> Text excerpt:
- - -

# classical composer into relentless heavy organ work



## deprofundis (Apr 25, 2014)

I want to hear slow as a snail pace, organ work loud semi atonal , kinda evil
in a way, what is the loudest organist classical composer that enjoy slow pace
and unselting morbid organ, i want to scare my neighbor(sadistic joke).

Im looking for organ work between 15th and 17th century, perhaps early baroque or modernists
what is your cues on this tedious query, i dont know organ music that much uber heavy organ work,
i seek to be obliterated by the power of someone organ composition.

You guess it , i want something real loud non-orthodox ancient are old???
what are the top classical composers im looking for??

:tiphat:


----------



## Krummhorn (Feb 18, 2007)

Come, Sweetest Death (JS Bach). Here is the late Virgil Fox as recorded on the Wanamaker Organ in Philadelphia.






Then there is Messiaen's compositions for organ:


----------



## Blancrocher (Jul 6, 2013)

You might try Max Reger. Here's the Introduction & Passacaglia in D minor.


----------



## ComposerOfAvantGarde (Dec 2, 2011)

There's Volumnia by Ligeti. Perfect for scaring neighbours.


----------

- - -

> Collected material:

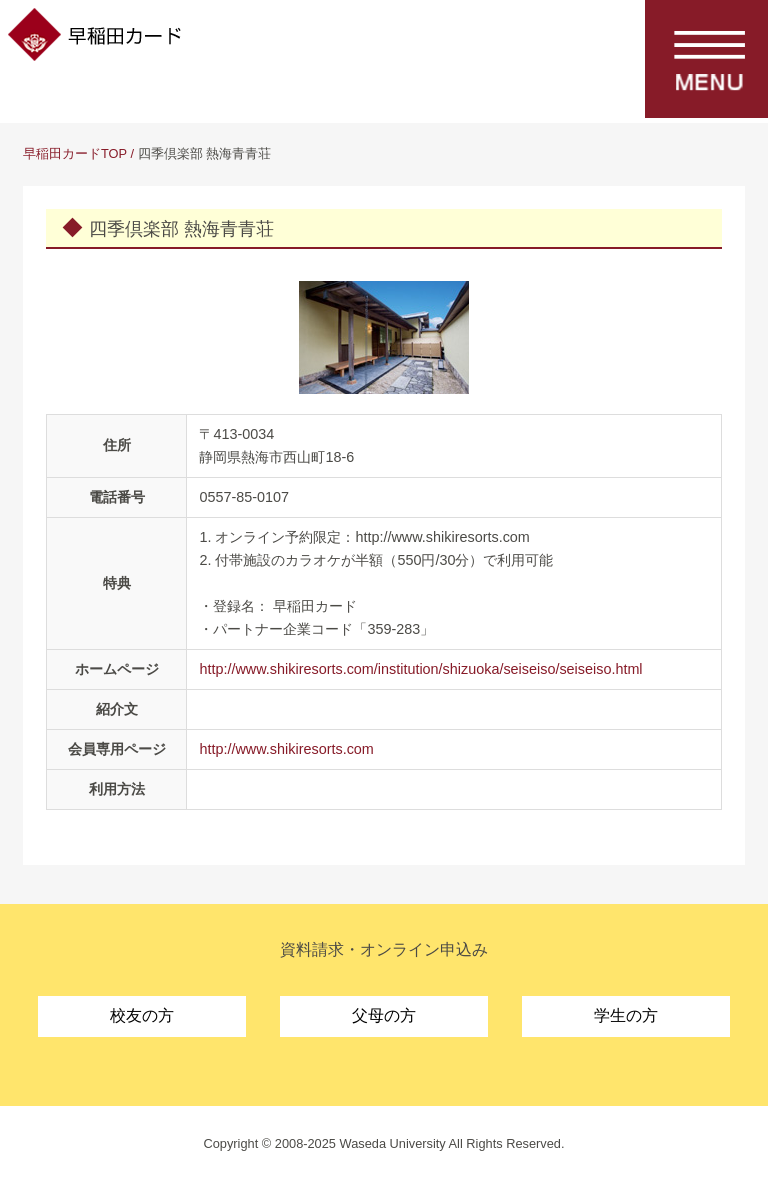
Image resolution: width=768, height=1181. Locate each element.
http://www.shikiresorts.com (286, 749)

- - -

> Goals:
1. In the organ music thread, which organ was Virgil Fox recorded on?
2. Rewrite the stretch of the organ music thread from "I want to hear" through "im looking for??", putting "tortoise" in place of "snail".

> Answers for the tasks:
1. The Wanamaker Organ in Philadelphia.

2.
I want to hear slow as a tortoise pace, organ work loud semi atonal , kinda evil
in a way, what is the loudest organist classical composer that enjoy slow pace
and unselting morbid organ, i want to scare my neighbor(sadistic joke).

Im looking for organ work between 15th and 17th century, perhaps early baroque or modernists
what is your cues on this tedious query, i dont know organ music that much uber heavy organ work,
i seek to be obliterated by the power of someone organ composition.

You guess it , i want something real loud non-orthodox ancient are old???
what are the top classical composers im looking for??